Com bloco e oficinas, Domingo dos Pequenos carnavalesco arrasta comunidade Beira-Rio
Segunda edição de 2020 conta com a troça inédita "Segurando o Talinho", no dia 16 de fevereiro, e atividades educativas no Museu do Homem do Nordeste
Frevo, folia e luta acompanharão a segunda edição do Domingo dos Pequenos no ano. Em homenagem ao Carnaval, o evento será animado pela primeira vez na história por um bloco carnavalesco, o "Segurando o Talinho". A concentração da troça está marcada para o dia 16 de fevereiro, a partir das 8h30, na comunidade Beira-Rio, em Apipucos, exatamente na rua Aliança, onde mora Lindinete dos Santos Borges, mais conhecida como Linda. Após o agito, a criançada irá para o Museu do Homem do Nordeste (Muhne), local das oficinas educativas.
Quem é Lindinete dos Santos Borges? Pernambucana de Olinda e há 16 anos morando na comunidade Beira-Rio, Linda é dona de casa. Não tem filhos, mas ama crianças. Por outro lado, é cheia de irmãos, 11 no total, seis homens e cinco mulheres. Em seus redutos, é considerada uma "Mãezona". Filha da lavadeira Maria dos Santos Borges, falecida há mais de um ano e ex-visitante ferrenha da Fundação Joaquim Nabuco (Fundaj), ela se encantou pelo Museu do Homem do Nordeste (Muhne) após conhecer Ciema Mello, antropóloga do Muhne.
"Conheço Ciema há 17 anos. De lá pra cá, ela me apresentou a cultura, a arte e a educação", conta Lindinete dos Santos, 57 anos. "Linda é maravilhosa e íntegra. Tem um coração enorme. Ela é batalhadora e luta intensamente todos os dias pelas crianças da sua comunidade. É uma pessoa que transborda amor e sentimentos bons. Sabe como fazer uma pessoa se sentir amada", declara Ciema Mello.
O Educativo do Museu do Homem do Nordeste — recepcionado com um almoço e muito carinho — oficializou a participação exclusiva da comunidade Beira-Rio no Domingo dos Pequenos nesta semana. A edição carnavalesca terá oficinas de frevo, de estandarte e de instrumentos musicais, karaokê e desfile de la ursa. As atividades educativas serão realizadas no Muhne, na Fundaj Casa Forte.
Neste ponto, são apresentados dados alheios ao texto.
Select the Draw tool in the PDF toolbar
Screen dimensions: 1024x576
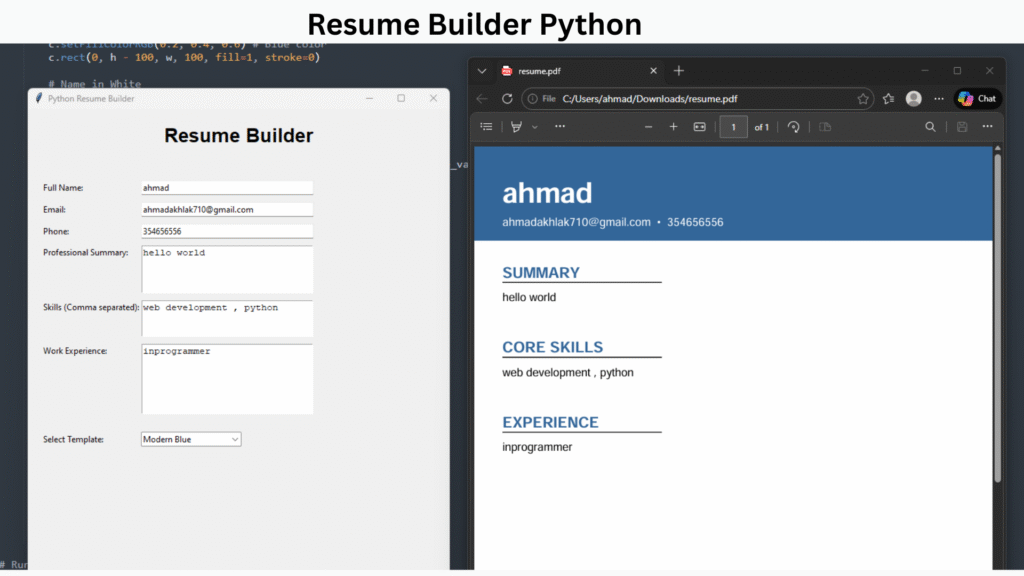(517, 127)
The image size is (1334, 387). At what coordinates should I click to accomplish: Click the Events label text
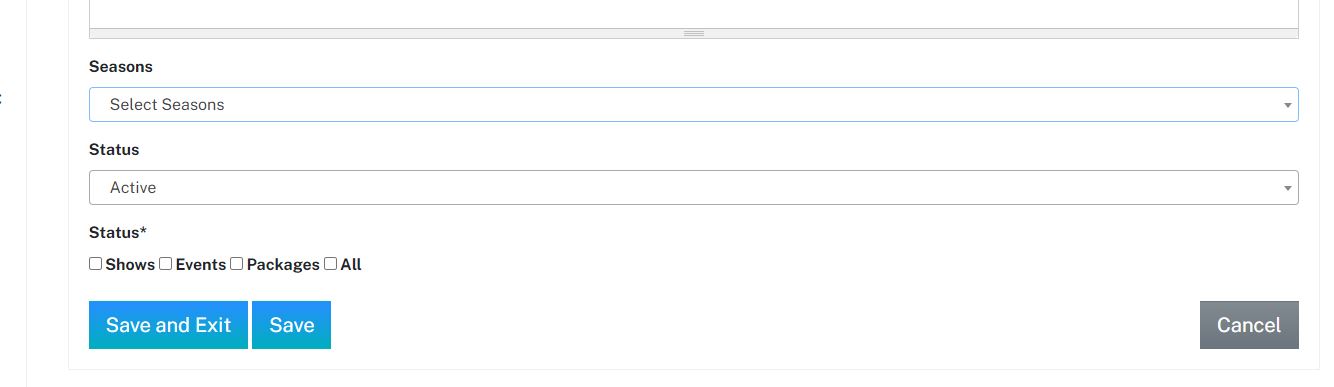[x=201, y=265]
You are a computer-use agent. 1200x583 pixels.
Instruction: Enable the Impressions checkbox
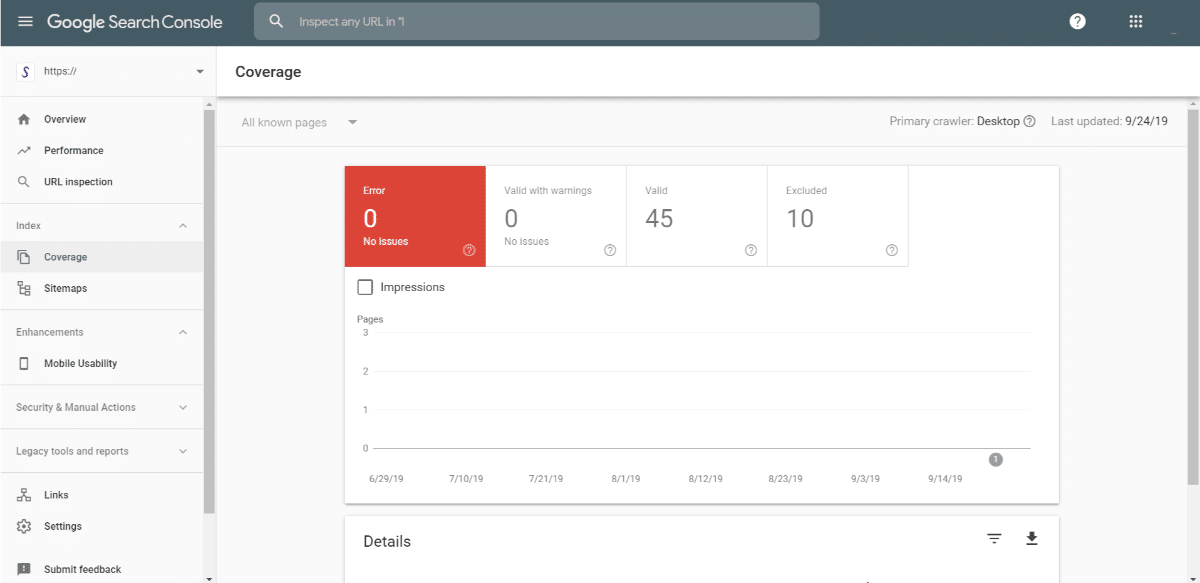pos(365,287)
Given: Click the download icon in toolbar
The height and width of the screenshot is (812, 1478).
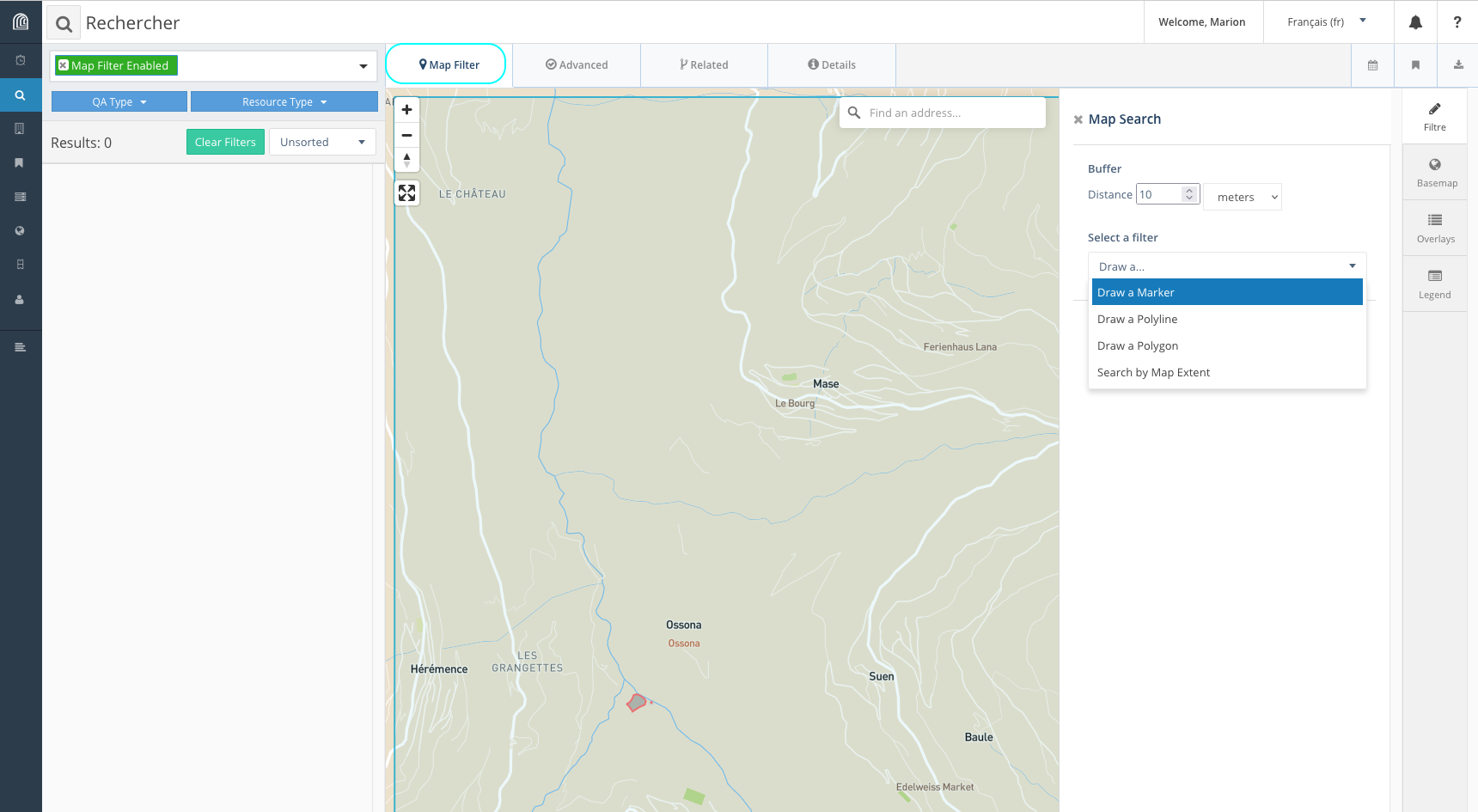Looking at the screenshot, I should (1458, 65).
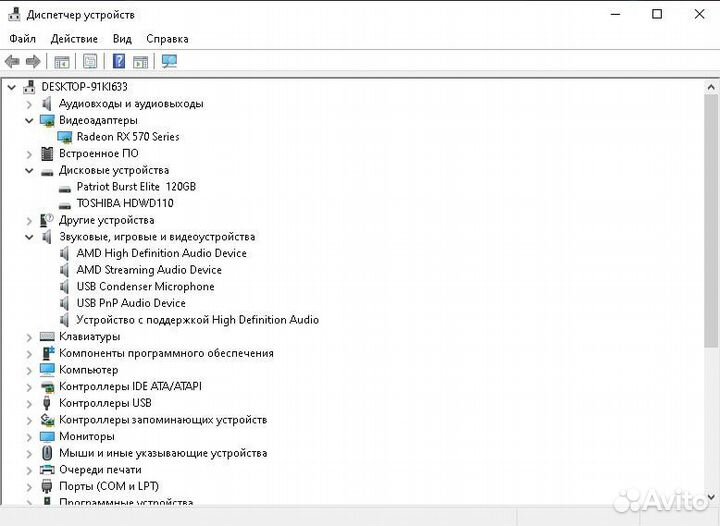Image resolution: width=720 pixels, height=526 pixels.
Task: Open the Вид menu
Action: click(x=122, y=39)
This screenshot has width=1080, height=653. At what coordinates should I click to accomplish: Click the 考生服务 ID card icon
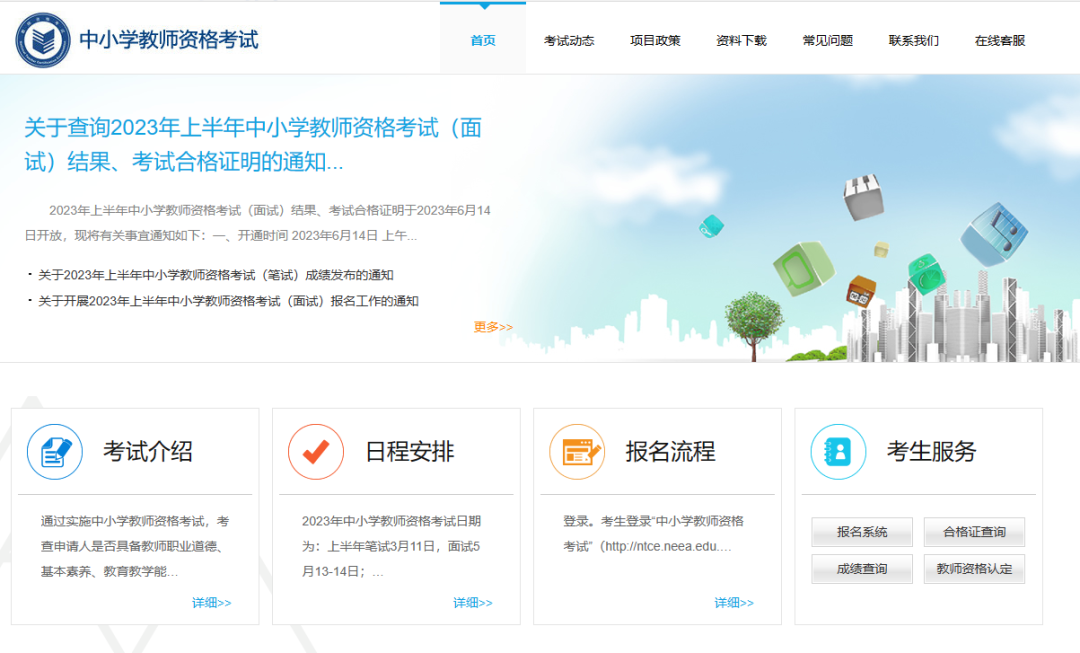[838, 451]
"A ideia é sentir o que é fazer museologia nas comunidades e democratizar o acesso à cultura. O museu é para todos. A ida até a residência de Lina é o pontapé inicial da montagem do Domingo de Pequenos de carnaval. A maioria das crianças que moram nas comunidades no entorno de Apipucos vai conhecer o Museu do Homem do Nordeste pela primeira vez", afirma a coordenadora de ações educativas do Muhne, Edna Silva.
Voz ativa da comunidade Beira-Rio, Linda tem o desejo de transformar jovens em verdadeiros e saudáveis cidadãos por meio da educação.
"Meu sonho de consumo é criar uma creche para 'abraçar' as crianças. Quero dar coisas que não tive oportunidade para a garotada. A maioria da criançada não sabe o que é museu. Acha que o acesso é difícil, mas na verdade não é. Não é uma coisa de outro mundo. A cultura é fundamental para mudar vidas. Eu já sabia um pouco, mas aprendi mesmo após conviver com Ciema (Mello). Todos precisam desse acesso. Então é muito importante estar fazendo atividades para estimular as crianças", pontua.
Mesmo com todas as dificuldades, Linda se desdobra para levar crianças no Museu do Homem do Nordeste. Davi Lucas (7 anos) e Adriano Henrique (8 anos), que estavam presentes em sua casa na visita do Muhne, tiveram essa oportunidade. "Foi muito bom conhecer de perto a história. Adorei a experiência. Nunca vou esquecer", lembra Davi. "Quero voltar ao local. Estarei fantasiado de palhaço (no Domingo dos Pequenos)", disse.